Penurunan yield UST memperlebar selisih imbal hasil investasi dengan surat utang RI, kini posisinya di kisaran 259 basis poin. Pelebaran selisih itu mungkin akan menaikkan daya tarik surat utang rupiah yang kemarin cenderung tertekan.
Pada pembukaan pasar valas Asia pagi ini, sebagian mata uang tertekan oleh dolar AS. Di antaranya, baht tergerus 0,18%, won 0,09% dan ringgit 0,01%.

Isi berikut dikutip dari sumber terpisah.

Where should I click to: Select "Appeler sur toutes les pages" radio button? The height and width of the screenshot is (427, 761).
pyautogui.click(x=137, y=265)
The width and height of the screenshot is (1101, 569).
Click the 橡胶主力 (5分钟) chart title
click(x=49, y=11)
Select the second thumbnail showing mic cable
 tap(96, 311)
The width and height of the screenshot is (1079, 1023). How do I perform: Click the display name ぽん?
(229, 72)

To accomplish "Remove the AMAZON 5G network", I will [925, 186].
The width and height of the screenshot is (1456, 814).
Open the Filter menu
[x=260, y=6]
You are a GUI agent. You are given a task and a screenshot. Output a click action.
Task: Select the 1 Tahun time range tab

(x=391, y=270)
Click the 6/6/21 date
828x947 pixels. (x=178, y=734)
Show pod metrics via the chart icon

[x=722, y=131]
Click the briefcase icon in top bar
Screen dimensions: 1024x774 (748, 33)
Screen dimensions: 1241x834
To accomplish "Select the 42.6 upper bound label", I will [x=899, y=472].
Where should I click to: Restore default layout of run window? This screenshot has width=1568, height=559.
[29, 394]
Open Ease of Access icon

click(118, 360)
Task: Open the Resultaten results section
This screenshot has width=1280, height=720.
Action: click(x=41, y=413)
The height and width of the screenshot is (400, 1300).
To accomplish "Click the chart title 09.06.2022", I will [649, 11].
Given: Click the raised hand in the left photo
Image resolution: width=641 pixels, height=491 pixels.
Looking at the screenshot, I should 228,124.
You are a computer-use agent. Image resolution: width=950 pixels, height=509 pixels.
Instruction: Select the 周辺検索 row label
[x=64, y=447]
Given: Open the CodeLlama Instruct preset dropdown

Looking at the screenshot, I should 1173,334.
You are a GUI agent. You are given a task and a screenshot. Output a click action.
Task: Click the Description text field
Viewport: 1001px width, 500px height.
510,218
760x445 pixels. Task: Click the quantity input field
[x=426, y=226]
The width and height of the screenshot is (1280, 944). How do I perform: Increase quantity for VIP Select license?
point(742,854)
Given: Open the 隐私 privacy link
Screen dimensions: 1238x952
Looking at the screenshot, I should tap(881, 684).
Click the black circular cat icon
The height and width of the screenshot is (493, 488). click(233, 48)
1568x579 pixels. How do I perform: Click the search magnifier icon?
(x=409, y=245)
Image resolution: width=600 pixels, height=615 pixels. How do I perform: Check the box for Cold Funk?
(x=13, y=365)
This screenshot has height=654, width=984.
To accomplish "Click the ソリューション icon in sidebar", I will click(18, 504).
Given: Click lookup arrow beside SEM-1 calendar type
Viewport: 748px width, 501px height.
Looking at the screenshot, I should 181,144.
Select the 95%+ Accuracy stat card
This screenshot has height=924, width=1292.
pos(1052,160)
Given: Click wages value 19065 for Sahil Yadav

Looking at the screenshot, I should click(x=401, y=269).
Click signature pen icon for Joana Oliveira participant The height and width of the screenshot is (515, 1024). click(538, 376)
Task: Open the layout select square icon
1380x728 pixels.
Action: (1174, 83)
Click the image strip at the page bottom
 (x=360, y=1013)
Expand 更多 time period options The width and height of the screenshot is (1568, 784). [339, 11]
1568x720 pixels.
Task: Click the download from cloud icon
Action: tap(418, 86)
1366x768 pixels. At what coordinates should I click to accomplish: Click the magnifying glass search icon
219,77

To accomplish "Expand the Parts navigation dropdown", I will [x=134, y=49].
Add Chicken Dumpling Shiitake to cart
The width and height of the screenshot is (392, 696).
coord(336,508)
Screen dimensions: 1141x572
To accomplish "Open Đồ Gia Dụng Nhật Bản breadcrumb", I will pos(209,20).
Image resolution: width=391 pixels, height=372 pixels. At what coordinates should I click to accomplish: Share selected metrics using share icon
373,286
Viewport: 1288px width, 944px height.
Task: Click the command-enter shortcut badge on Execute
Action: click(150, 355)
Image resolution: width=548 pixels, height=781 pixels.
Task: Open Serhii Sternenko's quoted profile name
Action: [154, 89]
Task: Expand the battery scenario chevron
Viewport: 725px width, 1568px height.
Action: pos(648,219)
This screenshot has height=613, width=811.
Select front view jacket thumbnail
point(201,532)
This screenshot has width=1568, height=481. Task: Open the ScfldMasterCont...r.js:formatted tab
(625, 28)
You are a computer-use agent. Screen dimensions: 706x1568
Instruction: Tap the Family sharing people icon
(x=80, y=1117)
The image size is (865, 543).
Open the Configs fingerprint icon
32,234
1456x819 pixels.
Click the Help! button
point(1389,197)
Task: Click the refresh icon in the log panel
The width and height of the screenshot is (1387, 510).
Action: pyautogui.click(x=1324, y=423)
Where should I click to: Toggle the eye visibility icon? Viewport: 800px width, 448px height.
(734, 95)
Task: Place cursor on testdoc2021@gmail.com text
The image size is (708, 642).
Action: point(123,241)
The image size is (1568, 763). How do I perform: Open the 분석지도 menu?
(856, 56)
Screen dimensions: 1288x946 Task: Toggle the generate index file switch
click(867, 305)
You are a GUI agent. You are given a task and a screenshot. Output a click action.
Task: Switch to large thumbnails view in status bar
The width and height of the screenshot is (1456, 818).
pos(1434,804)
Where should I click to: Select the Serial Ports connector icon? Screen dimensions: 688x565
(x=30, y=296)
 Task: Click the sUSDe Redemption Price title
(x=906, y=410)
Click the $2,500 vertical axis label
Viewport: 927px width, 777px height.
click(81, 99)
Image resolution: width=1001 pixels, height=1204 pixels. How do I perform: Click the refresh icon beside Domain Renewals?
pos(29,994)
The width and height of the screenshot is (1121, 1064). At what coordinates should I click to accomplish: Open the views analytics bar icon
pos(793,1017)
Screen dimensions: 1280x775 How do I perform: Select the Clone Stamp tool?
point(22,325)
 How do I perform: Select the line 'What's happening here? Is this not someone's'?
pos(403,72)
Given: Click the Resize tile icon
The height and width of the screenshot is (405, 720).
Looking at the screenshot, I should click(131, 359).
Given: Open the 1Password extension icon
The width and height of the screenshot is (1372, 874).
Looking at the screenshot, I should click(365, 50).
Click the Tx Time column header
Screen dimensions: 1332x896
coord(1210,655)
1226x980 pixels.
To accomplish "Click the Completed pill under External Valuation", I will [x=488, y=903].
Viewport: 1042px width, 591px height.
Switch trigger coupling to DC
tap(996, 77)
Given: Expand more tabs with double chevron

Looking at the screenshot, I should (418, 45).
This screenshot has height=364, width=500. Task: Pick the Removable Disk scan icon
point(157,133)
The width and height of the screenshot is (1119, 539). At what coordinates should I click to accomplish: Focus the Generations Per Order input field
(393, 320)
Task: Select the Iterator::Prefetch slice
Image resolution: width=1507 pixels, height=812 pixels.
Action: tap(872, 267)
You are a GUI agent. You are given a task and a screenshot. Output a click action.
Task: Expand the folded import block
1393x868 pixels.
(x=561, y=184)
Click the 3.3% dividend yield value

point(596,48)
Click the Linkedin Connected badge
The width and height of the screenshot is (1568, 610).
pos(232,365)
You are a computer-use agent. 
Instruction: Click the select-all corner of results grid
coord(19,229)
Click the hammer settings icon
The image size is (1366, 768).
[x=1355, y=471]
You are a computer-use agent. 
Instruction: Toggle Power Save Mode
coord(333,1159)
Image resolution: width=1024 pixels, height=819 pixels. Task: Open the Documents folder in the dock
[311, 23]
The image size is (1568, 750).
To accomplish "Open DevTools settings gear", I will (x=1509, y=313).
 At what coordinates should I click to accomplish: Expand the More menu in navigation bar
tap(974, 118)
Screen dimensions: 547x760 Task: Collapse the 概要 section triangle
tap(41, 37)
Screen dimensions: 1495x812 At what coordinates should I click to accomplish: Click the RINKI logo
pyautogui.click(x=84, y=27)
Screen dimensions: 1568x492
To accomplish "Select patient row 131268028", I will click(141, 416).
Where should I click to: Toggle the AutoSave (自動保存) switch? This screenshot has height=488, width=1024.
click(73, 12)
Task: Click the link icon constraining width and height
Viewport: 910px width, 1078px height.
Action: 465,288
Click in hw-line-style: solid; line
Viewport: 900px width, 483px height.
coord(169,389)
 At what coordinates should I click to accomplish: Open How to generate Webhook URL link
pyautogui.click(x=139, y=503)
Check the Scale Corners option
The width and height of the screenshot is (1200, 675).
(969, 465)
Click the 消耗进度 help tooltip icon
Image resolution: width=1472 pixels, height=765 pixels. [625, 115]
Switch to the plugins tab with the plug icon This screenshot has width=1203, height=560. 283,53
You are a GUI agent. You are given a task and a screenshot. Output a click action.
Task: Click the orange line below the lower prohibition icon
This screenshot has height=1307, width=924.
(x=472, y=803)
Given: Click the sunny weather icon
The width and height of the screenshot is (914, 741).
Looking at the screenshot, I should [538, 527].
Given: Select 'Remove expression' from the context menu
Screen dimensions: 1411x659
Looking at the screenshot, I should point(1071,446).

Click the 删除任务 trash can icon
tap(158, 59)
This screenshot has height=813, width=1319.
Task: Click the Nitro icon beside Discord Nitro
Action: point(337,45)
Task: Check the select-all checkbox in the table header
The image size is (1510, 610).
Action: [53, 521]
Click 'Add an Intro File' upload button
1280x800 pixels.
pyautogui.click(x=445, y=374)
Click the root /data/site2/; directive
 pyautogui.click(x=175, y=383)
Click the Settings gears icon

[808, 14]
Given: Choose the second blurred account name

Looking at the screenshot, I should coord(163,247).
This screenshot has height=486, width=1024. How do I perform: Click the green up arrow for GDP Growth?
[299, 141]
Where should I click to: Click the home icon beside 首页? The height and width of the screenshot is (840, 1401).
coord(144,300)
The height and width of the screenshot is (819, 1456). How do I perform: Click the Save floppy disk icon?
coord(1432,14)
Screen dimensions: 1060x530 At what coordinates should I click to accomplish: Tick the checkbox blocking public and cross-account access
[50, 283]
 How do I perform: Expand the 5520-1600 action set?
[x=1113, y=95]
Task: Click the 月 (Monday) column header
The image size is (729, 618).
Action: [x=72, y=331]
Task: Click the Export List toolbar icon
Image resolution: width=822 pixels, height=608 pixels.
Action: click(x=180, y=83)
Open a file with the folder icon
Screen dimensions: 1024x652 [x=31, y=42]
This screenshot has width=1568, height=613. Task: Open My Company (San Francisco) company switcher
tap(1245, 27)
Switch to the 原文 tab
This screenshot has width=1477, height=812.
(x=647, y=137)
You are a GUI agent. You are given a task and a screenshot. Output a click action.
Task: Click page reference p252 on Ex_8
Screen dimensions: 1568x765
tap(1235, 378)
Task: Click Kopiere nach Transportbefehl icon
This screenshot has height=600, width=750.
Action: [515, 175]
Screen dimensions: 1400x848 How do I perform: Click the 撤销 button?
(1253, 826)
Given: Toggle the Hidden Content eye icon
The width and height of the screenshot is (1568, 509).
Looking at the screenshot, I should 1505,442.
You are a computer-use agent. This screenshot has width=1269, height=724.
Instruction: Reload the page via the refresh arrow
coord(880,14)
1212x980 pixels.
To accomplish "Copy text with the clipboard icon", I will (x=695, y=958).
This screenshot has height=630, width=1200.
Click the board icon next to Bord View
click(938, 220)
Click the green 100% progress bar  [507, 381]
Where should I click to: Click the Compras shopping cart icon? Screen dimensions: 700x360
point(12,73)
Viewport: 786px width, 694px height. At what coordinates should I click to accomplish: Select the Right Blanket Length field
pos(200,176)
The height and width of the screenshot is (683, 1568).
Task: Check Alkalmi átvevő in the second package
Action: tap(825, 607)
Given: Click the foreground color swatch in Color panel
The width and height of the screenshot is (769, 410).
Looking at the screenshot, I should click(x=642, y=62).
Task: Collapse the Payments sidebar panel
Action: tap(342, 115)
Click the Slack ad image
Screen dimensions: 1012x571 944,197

Sementara yen menguat 0,05%, dolar Singapura 0,04% dan dolar Hong Kong 0,01%.
Kerugian bagi AS
Penelitian terbaru menunjukkan, kebijakan tarif impor terbaru Donald Trump terhadap produk dari China bisa berdampak lebih besar terhadap ekonomi Amerika Serikat dibandingkan data perdagangan resmi yang dilaporkan pemerintah AS.
Menurut studi dari para ekonom di Federal Reserve Bank of New York, dampak ini akan semakin parah jika pemerintahan Trump menghapus perlakuan khusus terhadap impor "de minimis"—barang yang bernilai di bawah US$800.
"Impor AS dari China sebenarnya menurun jauh lebih sedikit dibandingkan yang dilaporkan dalam statistik resmi AS," tulis peneliti New York Fed, Hunter L. Clark, dalam sebuah blog pada Rabu (26/2/2025).
"Akibatnya, kenaikan tarif terbaru terhadap China bisa berdampak lebih besar terhadap ekonomi AS daripada yang ditunjukkan oleh data resmi tentang pangsa impor China."